The study shows that the natural antimicrobial peptide LL‑37 can calm down certain inflammation signals in gum cells caused by bacterial LPS and a viral‑like trigger, but it reacts differently to other bacterial signals, sometimes even boosting inflammation. This suggests LL‑37 might help protect gums from some infections, but its mixed effects mean it isn’t a ready‑to‑use supplement yet.

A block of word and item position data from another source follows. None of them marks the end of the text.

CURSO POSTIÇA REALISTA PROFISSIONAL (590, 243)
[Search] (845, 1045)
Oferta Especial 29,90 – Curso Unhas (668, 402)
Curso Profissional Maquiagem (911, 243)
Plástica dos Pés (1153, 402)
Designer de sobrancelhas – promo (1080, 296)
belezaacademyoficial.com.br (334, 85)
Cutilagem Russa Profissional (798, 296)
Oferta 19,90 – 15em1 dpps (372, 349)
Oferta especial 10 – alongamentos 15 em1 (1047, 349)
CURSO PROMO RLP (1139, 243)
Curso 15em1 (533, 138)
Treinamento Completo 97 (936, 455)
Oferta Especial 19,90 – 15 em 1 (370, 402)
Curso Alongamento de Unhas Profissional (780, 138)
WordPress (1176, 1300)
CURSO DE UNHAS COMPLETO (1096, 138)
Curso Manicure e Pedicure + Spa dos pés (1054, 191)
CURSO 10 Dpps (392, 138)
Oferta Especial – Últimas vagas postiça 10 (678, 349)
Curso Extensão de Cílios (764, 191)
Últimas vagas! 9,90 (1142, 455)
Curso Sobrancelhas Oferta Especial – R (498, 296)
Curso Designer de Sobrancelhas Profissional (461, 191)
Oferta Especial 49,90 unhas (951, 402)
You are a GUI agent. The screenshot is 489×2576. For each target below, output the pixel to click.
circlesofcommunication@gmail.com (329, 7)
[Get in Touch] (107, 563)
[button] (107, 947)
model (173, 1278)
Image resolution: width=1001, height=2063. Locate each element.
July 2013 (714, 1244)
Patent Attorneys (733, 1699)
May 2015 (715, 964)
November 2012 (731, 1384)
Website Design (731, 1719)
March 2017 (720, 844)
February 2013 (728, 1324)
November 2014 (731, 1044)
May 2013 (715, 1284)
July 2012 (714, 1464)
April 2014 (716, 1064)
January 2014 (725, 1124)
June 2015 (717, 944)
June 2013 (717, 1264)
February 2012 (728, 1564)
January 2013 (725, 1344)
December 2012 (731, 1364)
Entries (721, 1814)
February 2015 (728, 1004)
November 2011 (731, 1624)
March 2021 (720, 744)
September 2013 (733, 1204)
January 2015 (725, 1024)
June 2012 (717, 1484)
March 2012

The antimicrobial peptide LL-37 is known to have a potent LPS-neutralizing activity in monocytes and macrophages. Recently, LL-37 in gingival crevicular fluids is suggested to be the major protective factor preventing infection of periodontogenic pathogens. In this study, we tried to address the effect of LL-37 on proinflammatory responses of human gingival fibroblasts (HGFs) stimulated with Toll-like receptor (TLR)-stimulant microbial compounds. LL-37 potently suppressed LPS-induced gene expression of IL6, IL8 and CXCL10 and intracellular signaling events, degradation of IRAK-1 and IkappaBalpha and phosphorylation of p38 MAPK and IRF3, indicating that the LPS-neutralizing activity is also exerted in HGFs. LL-37 also suppressed the expression of IL6, IL8 and CXCL10 induced by the TLR3 ligand poly(I:C). LL-37 modestly attenuated the expression of IL6 and IL8 induced by the TLR2/TLR1 ligand Pam(3)CSK(4), but did not affect the expression induced by the TLR2/TLR6 ligand MALP-2. Interestingly, LL-37 rather upregulated the expression of IL6, IL8 and CXCL10 induced by another TLR2/TLR6 ligand FSL-1. Thus, the regulatory effect of LL-37 is differently exerted towards proinflammatory responses of HGFs induced by different microbial stimuli, which may lead to unbalanced proinflammatory responses of the gingival tissue to infection of oral microbes.